Mas na hora de finalizar, Crisol intervém, e dá um soco em Esmaféu que desmaiou de tanto apanhar e sangrar, os três reis ficam em formação no centro da arena, todos no público indignados, com a presença de um humano desmaiado, Asalion grita:

-Eu sou pai deste humano, e quem quiser me enfrentar podem vir! O conselho demoníaco abriu mão dos nossos princípios, com está luta insana!

Crisol fala:

-Meu filho também não é puro, ele é meio elfo! Podem vir, com todo o exército, somos uma família, e não vamos permitir morte entre os do próprio Sangue!

Losferato fala:

-Eu também tenho família! Se lutarem contra os meus, não será uma ou duas mortes e sim um massacre, se concordarem em nós atacar estarão se virando contra o próprio povo!

Asalion fala:

-Nos demônios somos civilizados, inteligente poderosos, mais atléticos, mais fortes, mais mágicos, vamos juntos provar para o mundo que nossas aparencia não dizem nada sobre o que há nos nossos  corações. Vamos mostrar ao mundo que somo mais que um corpo poderoso, somos boas pessoas!

Os demônios nas arquibancadas levantam para aplaudir, com orgulho de seus reis, uma nova era foi iniciada, com híbridos podendo trabalhar assumidamente sem se esconderem. Mas o preconceito impera, os demônios nunca mais tratariam Esmaféu da mesma forma. Ainda mais depois do que estava perto de ocorrer.

Enquanto o discurso dos reis acontecia algo mistérioso ocorre, Esmaféu começa a liberar uma fumaça sinistra e negra, uma luz roxa escura é emitida.

Esmaféu se via caindo dos céu, e quando cai no chão em seu sonho, acorda na arena, gritando e tossindo, mas recuperando de todos os ferimentos, o que provocou inveja entre os demônios puros.

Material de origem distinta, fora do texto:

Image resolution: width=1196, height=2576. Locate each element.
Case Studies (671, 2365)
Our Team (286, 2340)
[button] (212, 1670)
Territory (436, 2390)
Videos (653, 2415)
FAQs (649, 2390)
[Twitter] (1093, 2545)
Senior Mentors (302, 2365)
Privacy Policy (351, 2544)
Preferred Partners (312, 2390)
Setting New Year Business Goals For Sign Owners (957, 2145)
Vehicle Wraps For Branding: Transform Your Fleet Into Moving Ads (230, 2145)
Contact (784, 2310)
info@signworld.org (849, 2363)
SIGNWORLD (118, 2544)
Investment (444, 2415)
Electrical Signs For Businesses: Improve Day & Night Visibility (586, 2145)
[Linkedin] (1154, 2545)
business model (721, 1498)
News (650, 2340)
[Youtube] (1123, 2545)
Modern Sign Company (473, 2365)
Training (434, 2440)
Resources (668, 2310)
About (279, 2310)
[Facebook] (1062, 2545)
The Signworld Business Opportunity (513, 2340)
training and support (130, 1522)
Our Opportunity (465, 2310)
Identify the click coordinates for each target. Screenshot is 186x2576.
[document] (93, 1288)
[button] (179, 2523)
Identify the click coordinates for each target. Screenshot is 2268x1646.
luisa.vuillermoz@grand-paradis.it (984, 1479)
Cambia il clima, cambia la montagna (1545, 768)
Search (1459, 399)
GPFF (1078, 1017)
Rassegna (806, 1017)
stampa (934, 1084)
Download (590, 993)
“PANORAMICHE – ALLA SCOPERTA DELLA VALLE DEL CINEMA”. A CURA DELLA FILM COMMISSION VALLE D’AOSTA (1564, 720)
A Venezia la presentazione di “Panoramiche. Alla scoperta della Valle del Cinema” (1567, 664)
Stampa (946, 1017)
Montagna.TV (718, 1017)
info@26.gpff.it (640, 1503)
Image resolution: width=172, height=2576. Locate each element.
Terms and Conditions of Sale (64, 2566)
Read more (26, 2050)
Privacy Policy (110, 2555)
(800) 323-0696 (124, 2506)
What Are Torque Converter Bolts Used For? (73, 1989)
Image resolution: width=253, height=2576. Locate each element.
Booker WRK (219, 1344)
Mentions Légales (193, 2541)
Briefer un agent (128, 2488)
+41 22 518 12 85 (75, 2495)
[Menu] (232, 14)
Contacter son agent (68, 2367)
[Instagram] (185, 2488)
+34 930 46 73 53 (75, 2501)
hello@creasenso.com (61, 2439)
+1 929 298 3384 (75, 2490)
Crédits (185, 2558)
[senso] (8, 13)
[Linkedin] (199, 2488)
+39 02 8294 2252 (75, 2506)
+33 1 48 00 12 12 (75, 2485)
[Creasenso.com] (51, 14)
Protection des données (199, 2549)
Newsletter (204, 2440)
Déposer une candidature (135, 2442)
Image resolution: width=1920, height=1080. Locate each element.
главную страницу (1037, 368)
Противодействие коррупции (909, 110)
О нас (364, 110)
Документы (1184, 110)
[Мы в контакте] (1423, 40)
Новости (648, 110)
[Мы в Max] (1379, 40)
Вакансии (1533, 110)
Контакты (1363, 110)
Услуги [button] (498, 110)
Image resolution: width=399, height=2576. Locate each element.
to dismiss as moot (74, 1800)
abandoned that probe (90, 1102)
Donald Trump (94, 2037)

Asalion, corre e abraça seu filho:

-Como isso ocorreu, você ia parar numa câmara de regeneração, mas você virou humano para estacar o sangramento, e ainda sim está de pé sem um aranhão! Te amo meu filho poderoso, agora sei que é durão para encarar essa missão, não  temo sua morte mais! Te amo!

Esmaféu fala: 

- Te amo pai, é uma honra servir os poderosos reis demônios.

Gandeu fica perplexo, pois nunca aquilo avia ocorrido em uma luta contra demônios, ele pensa:

-Esse garoto se recuperar de um feitiço como o Luna Blanca, ele deve ser o câmbiom com maior potencial já nascido até está era, o primeiro da linhagem.

No final tudo termina com Esmaféu fazendo exames médicos, recebendo radiografias. Essas radiografias mostraram pequenas anomalias, onde os ossos foram quebrados, os médicos induziram Esmaféu para a forma demônio, para analisar a asa cortada, mas os ferimentos aparentemente não estavam mais lá, somente aquelas anomalias microscópicas no tecido que regenerou. Todos na família Franklin estavam preocupados, pois nada é do nada, num antes um híbrido sobreviveria a tamanhas emorragias.

Esmaféu estava sentindo-se bem mais forte do que antes, tão bem que era o único capaz de executar a missão, a macabra perigosa e suicida de ir para uma prisão feita especialmente para seres mágico.